(Dataset rows)

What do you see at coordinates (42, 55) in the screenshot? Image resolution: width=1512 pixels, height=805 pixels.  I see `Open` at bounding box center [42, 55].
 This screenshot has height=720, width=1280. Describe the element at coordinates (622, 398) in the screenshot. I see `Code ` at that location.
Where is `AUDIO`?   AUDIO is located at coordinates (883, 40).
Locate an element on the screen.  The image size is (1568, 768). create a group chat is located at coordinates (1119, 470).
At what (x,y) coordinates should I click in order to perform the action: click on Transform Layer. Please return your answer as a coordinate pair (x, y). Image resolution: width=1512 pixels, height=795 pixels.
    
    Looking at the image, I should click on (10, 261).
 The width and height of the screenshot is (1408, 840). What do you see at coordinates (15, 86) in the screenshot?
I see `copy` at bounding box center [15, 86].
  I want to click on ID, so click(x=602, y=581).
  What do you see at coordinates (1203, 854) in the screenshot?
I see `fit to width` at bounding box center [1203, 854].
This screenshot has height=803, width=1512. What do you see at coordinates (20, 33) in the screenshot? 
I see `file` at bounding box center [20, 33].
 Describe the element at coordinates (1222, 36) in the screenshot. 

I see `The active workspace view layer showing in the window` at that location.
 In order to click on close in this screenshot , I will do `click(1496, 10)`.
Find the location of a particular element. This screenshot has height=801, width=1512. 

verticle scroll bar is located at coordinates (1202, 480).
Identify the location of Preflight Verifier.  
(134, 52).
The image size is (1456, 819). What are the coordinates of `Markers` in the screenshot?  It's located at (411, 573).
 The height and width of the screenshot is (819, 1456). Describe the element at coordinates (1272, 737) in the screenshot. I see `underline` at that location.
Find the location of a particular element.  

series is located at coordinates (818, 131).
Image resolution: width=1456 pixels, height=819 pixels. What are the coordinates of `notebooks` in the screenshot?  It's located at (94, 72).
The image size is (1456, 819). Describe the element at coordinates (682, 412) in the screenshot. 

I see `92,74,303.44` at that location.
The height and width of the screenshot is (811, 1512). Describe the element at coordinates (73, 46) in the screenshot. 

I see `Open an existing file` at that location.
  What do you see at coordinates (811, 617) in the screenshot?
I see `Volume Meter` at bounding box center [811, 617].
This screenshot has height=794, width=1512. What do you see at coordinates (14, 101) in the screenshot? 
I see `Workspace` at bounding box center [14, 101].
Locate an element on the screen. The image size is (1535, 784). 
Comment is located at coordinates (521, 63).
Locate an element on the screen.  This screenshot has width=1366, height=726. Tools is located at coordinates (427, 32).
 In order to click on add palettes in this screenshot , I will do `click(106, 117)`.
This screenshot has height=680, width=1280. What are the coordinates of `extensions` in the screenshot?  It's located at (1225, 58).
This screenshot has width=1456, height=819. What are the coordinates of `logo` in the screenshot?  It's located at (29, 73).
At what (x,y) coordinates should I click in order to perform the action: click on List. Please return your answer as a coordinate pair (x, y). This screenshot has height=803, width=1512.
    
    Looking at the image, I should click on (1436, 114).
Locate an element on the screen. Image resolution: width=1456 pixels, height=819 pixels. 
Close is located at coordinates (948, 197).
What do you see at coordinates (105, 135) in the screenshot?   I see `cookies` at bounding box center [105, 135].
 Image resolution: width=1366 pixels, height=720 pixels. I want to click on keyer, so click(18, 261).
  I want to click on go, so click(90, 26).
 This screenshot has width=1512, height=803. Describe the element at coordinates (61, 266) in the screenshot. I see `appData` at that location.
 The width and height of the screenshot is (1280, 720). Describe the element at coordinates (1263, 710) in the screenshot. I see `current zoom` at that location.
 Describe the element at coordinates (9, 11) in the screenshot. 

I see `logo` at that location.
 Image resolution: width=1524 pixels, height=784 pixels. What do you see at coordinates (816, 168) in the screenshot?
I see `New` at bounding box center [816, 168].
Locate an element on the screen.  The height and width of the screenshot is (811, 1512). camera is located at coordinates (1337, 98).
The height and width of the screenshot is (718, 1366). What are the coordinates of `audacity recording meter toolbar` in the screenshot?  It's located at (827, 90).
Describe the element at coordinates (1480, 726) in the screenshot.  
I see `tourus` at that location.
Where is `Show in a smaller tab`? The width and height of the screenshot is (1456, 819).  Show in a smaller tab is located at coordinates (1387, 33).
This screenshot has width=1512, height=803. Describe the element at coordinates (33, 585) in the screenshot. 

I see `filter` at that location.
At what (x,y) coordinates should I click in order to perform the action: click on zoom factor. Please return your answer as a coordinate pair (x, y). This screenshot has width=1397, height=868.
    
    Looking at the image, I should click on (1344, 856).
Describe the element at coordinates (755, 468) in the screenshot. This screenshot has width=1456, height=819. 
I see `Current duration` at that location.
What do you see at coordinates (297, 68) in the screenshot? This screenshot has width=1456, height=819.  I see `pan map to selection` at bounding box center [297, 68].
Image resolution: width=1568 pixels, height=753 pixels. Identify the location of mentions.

Task statement: Copy the rows word for word, from the first line through the line that contains "active workspace view", including that line.

Full answer:
What do you see at coordinates (42, 55) in the screenshot? Image resolution: width=1512 pixels, height=805 pixels.  I see `Open` at bounding box center [42, 55].
 This screenshot has height=720, width=1280. Describe the element at coordinates (622, 398) in the screenshot. I see `Code ` at that location.
Where is `AUDIO`?   AUDIO is located at coordinates (883, 40).
Locate an element on the screen.  The image size is (1568, 768). create a group chat is located at coordinates (1119, 470).
At what (x,y) coordinates should I click in order to perform the action: click on Transform Layer. Please return your answer as a coordinate pair (x, y). Image resolution: width=1512 pixels, height=795 pixels.
    
    Looking at the image, I should click on (10, 261).
 The width and height of the screenshot is (1408, 840). What do you see at coordinates (15, 86) in the screenshot?
I see `copy` at bounding box center [15, 86].
  I want to click on ID, so click(x=602, y=581).
  What do you see at coordinates (1203, 854) in the screenshot?
I see `fit to width` at bounding box center [1203, 854].
This screenshot has height=803, width=1512. What do you see at coordinates (20, 33) in the screenshot? 
I see `file` at bounding box center [20, 33].
 Describe the element at coordinates (1222, 36) in the screenshot. 

I see `The active workspace view layer showing in the window` at that location.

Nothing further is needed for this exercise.